There is another point. The Minister will tell us—at least he told the Deputies in the other House—that the farmers are well off, that he does not like to hear them grumbling, and, generally, that the condition of the farming community is comfortable enough, so that there is no justification for any complaints. I do not think that the farmer grumbles any more than he has justification for. The farmers' difficulties are not, I think, treated by the Minister with the sympathy which they are entitled to get from him. The Minister, for instance, is in charge of the Road Fund, yet we found in the Budget policy for this year that he was prepared to acquiesce in this fund being raided by the Minister for Finance to the extent of £150,000. The ratepayers' grouse against the Minister is that he sends down orders from his Department to local authorities, laying down just what they are to do in the matter of administration of rates and what he will do for them if they do so-and-so. If they point out their difficulties, that they are not getting in rates—the greatly increased rates which ratepayers have to pay to-day—and say to the Minister that he ought to give them some money, he will reply that the money is not available, that it is not in the Road Fund. It is not there because he has permitted the Minister for Finance to raid it. The moneys in the Road Fund are there for a definite purpose, to relieve the burdens on the local ratepayers in the matter of the maintenance and construction of roads; but the Minister is prepared to acquiesce in the policy of the Minister for Finance in taking £150,000 from that fund. As I have said before in this House, it is not the amount which the Minister has taken on this occasion that the local ratepayers are most concerned about: it is the attitude of the Government and the attitude of the Minister for Local Government himself, who does not seem to have sufficient appreciation and understanding of the position in which the local ratepayers are placed to-day, as he is permitting that policy to be established here as a practice.

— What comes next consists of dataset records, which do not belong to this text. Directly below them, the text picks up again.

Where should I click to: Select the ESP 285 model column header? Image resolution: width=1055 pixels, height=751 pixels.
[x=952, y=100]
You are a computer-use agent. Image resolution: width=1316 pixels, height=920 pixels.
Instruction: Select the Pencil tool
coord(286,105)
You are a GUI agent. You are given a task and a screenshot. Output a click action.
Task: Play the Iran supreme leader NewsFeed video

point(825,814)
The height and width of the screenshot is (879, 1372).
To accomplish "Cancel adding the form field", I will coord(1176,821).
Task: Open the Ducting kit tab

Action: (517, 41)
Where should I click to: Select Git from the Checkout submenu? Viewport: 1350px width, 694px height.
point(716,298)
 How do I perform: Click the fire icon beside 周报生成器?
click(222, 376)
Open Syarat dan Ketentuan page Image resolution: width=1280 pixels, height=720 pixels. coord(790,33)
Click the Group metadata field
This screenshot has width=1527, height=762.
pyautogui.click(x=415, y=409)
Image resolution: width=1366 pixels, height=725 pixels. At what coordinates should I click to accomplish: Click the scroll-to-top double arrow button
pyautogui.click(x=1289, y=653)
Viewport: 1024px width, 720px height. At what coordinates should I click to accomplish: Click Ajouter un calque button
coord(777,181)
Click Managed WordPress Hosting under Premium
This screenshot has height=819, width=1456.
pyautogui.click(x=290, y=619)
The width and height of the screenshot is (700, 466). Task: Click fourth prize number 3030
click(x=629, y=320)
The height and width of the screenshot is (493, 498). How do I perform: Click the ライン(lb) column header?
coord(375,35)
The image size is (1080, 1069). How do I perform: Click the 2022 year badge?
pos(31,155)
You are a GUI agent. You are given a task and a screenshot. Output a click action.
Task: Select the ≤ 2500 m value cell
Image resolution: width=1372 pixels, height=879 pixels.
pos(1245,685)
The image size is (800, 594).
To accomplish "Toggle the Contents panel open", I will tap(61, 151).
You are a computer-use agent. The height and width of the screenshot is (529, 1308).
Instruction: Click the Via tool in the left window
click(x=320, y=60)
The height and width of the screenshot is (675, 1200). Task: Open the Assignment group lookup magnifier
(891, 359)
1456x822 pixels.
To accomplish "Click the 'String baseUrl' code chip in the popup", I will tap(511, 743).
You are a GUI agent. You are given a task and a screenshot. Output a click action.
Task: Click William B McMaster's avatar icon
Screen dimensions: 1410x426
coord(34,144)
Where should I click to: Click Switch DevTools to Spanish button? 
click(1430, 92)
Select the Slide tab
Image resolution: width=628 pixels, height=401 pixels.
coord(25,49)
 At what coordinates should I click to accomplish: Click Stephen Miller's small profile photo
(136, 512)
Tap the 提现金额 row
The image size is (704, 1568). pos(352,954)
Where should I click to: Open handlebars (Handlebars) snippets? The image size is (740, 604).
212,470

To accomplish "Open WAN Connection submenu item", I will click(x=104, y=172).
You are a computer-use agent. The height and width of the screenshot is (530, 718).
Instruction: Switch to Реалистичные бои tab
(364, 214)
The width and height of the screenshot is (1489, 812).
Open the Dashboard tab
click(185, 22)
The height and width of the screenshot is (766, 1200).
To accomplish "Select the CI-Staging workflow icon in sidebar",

The Minister ought to have done more this year towards the relief of local rates. He is charged with the responsibility, in the administration of this money, in my view, of encouraging the greatest amount of production which it is possible to get from the land. I do not believe that the way in which this scheme has been administered so far has achieved those results at all. The Minister set out, believing that he could encourage greater employment on the land by administering these moneys in this way. They are gone, and he has failed; and, in view of the situation which confronts the country now, the Minister—in my judgment—ought to examine and recast his whole scheme. In the first place, he is not giving the farmers what they ought to get nor what he ought to give them, in order that they may have what they require in the way of assistance. In the second place, he is not even doing what he hoped himself. Instead of more employment, more production, we have definitely fewer people employed. In circumstances like this, the Minister cannot say that his policy is justified, and I do not think he ought to ask this House to make permanent the situation that now exists.